Lzma stands for Lempel-Ziv-Markov chain Algorithm. Lzma is a compression tool like bzip2 and gzip to compress and decompress files. It tends to be significantly faster and efficient than bzip compression. As we know, gzip compression ratio is worse than bzip2 (and lzma).
In this article, let us understand how to use lzma, an effective compression utility which is significantly better in compression ratio and faster operation.
Compress the input text file using lzma -c
$ lzma -c --stdout sample.txt >sample.lzma
Decompress the lzma file using -d option
$ lzma -d –stdout sample.lzma >sample.txt
Comparison between bzip2 and lzma compression tools
To understand the effectiveness of lzma, let us compress/decompress a 1MB sample.txt with both lzma and bzip2 and compare the outcome. These testing has been done with the machine which has 1GB of RAM and the processor is Pentium 4.
Size of the sample.txt input file:
$ ls -l sample.txt -rw-r--r-- 1 bala bala 1048576 2010-05-14 19:43 sample.txt
Note: We used time command in front of every compression and decompression commands to get the CPU usage of the command.
Compress the sample.txt using bzip2
Compress the input file with bzip2 command and it doesnt require the option during compression.

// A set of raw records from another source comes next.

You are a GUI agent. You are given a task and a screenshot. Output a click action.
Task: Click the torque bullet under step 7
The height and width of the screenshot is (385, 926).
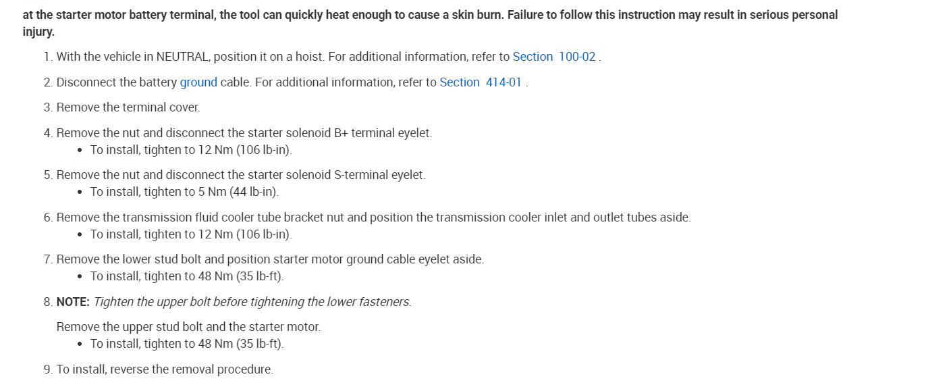pyautogui.click(x=187, y=276)
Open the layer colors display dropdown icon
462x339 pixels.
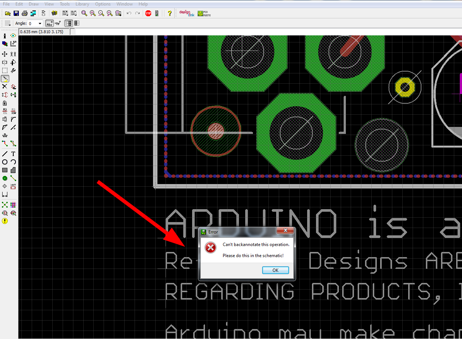[5, 44]
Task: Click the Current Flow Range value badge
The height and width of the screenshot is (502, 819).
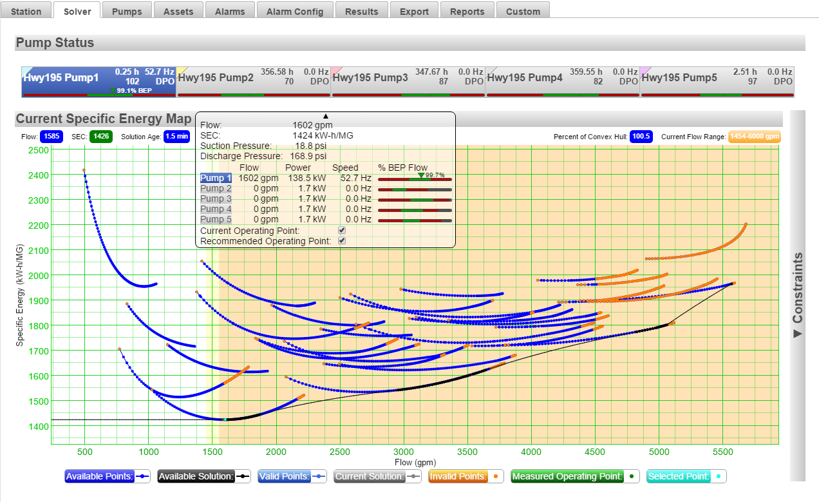Action: 754,137
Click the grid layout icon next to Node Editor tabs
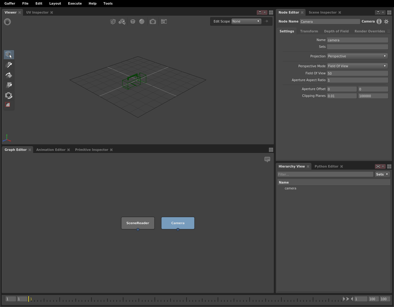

$ time bzip2 sample.txt real 0m27.874s user 0m13.981s sys 0m0.148s $ ls -l sample.txt.bz2 -rw-r--r-- 1 bala bala 1750 2010-05-14 19:43 sample.txt.bz2
After bzip2 compression, the output file size is of 1750 bytes.
Decompress the sample.txt using bunzip2
Decompress the compressed file with bunzip2 utility and it also doesn’t need any option to be passed.
$ bunzip2 sample.txt.bz2 real 0m0.232s user 0m0.128s sys 0m0.020s
Compress the sample.txt using lzma
Now, let us compress the sample.txt using lzma command with the following options:
- -c to compress
- –stdout to print the compressed output in stdout
$ time lzma -c --stdout sample.txt >sample.lzma real 0m2.035s user 0m1.544s sys 0m0.132s $ ls -l sample.lzma -rw-r--r-- 1 bala bala 543 2010-05-14 19:48 sample.lzma
After the compression, lzma produces the output file with the size as 543 bytes, which is comparatively less than bzip2 command. Also, as seen above, the CPU time used by lzma is much less than the bzip2.
Decompress the sample.txt using lzma
Decompress the *.lzma file using the lzma command with following options:
- -d to compress
- –stdout to print the decompressed output in stdout
$ time lzma -d --stdout sample.lzma >sample.txt real 0m0.043s user 0m0.016s sys 0m0.004s
As seen above, the decompression done by lzma is many times quicker than bzip2
Different Levels of Lzma Compression
- Lzma provides the compression range from -1 to -9.
- -9 is the highest compression ratio, which requires certain amount of time and system resources to do it. These ratio are not applicable for decompression.
- -1 is the lowest level compression ratio and it runs much quicker.
Do the following to do a quick lzma compression using the low level compression ratio:
$ lzma -1 -c --stdout sample.txt >sample.lzma $ ls -l sample.lzma -rw-r--r-- 1 bala bala 548 2010-05-14 20:47 sample.lzma
Note: -fast is alias to -1.
-9 is the highest level compression ratio and it takes longer time to compress than the low level ratio. Do the following to do a intensive compression using the high level compression ratio:
$ lzma -9 -c --stdout sample.txt >sample.lzma $ ls -l sample.lzma -rw-r--r-- 1 bala bala 543 2010-05-14 20:55 sample.lzma
Note: -best is alias to -9.